WORK TO DO:
Please find every line in the records below that contains the string "computer" and copy each one in full. Matching is case-sensitive.

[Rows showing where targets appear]
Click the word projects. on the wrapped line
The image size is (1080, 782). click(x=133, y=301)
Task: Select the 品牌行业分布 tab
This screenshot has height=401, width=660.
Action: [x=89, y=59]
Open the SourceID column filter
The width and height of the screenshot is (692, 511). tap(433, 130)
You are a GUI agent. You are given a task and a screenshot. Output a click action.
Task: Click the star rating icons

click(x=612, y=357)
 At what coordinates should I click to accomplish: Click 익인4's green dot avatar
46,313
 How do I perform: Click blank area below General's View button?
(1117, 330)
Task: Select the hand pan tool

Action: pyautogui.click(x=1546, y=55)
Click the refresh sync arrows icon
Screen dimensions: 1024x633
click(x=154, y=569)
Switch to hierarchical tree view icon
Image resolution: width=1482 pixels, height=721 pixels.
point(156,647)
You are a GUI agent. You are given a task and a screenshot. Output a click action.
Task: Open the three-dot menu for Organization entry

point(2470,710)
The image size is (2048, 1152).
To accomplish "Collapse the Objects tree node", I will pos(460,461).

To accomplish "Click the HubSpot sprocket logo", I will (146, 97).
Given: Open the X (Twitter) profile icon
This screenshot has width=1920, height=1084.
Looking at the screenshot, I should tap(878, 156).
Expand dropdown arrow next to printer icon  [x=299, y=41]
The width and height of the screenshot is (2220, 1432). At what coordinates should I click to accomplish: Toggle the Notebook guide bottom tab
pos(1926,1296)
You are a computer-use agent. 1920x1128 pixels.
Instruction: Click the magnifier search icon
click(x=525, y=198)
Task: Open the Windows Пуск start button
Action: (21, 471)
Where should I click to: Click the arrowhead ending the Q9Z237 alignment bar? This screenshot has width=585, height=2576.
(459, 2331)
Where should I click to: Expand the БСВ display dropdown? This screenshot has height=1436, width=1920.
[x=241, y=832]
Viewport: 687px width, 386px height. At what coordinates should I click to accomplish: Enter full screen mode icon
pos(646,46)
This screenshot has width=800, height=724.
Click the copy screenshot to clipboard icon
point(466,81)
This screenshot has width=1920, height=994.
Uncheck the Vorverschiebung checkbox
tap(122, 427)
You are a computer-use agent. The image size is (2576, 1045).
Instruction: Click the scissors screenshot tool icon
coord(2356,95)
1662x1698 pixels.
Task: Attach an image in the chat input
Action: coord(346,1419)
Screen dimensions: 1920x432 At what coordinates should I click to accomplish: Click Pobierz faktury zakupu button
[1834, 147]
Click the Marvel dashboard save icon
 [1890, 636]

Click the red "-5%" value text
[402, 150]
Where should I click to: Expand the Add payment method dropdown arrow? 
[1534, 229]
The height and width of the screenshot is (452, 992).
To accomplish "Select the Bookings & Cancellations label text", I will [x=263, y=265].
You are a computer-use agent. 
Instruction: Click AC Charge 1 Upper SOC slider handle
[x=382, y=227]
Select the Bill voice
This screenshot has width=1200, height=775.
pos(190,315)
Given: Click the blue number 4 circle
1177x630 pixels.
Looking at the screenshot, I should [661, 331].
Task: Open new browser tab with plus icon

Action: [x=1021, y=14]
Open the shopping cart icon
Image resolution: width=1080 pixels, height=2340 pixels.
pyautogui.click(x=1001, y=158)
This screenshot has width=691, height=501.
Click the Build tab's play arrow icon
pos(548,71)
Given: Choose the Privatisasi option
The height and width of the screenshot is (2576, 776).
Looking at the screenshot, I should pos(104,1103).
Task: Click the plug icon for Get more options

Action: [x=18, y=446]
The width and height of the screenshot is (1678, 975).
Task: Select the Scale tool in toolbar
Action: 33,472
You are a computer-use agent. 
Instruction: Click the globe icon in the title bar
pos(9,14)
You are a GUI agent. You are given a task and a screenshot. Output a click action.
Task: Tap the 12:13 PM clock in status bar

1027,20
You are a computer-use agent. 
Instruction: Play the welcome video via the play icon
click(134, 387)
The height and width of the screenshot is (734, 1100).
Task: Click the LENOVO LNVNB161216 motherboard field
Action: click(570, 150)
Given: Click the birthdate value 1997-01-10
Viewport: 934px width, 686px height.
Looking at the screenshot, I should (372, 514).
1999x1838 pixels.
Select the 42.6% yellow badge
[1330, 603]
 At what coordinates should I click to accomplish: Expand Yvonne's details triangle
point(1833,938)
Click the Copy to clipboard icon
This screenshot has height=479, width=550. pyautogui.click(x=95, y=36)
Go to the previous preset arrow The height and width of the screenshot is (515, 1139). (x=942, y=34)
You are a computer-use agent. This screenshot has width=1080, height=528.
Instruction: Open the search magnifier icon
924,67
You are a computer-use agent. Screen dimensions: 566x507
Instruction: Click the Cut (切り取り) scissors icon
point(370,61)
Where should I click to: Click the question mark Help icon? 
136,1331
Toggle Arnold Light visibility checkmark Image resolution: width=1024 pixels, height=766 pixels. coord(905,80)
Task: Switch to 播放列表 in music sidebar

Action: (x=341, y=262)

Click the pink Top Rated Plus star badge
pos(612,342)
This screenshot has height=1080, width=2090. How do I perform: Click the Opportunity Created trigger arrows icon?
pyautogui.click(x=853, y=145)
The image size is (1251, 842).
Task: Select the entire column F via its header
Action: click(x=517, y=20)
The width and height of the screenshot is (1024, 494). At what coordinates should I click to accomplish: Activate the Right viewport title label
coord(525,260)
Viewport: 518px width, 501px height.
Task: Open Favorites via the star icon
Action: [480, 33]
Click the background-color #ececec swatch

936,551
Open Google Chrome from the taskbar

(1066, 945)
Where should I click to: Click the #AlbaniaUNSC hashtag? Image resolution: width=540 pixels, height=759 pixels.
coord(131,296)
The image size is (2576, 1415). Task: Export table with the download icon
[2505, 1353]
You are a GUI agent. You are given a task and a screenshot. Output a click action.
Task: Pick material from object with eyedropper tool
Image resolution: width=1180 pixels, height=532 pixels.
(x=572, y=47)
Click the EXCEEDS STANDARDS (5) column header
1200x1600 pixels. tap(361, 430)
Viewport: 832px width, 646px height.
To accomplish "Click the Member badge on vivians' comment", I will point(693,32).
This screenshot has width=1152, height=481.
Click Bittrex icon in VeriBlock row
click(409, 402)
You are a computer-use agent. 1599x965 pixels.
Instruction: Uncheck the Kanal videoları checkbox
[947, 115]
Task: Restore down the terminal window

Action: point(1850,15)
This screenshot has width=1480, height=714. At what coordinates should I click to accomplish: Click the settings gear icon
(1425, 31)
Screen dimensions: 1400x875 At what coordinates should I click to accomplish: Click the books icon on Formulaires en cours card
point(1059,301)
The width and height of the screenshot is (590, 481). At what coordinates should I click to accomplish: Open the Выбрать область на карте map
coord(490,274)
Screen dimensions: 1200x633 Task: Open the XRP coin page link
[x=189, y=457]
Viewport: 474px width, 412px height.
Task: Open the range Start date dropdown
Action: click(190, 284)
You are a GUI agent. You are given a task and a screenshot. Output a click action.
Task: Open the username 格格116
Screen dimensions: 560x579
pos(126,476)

WRITTEN ANSWER:
You are a computer-use agent. 1920x1128 pixels.
You are a computer-use agent. The image size is (2576, 1045).
You are a computer-use agent. 
You are a computer-use agent. 
You are a computer-use agent. 
You are a computer-use agent. This screenshot has width=1080, height=528.
You are a computer-use agent. Screen dimensions: 566x507
You are a computer-use agent. 1599x965 pixels.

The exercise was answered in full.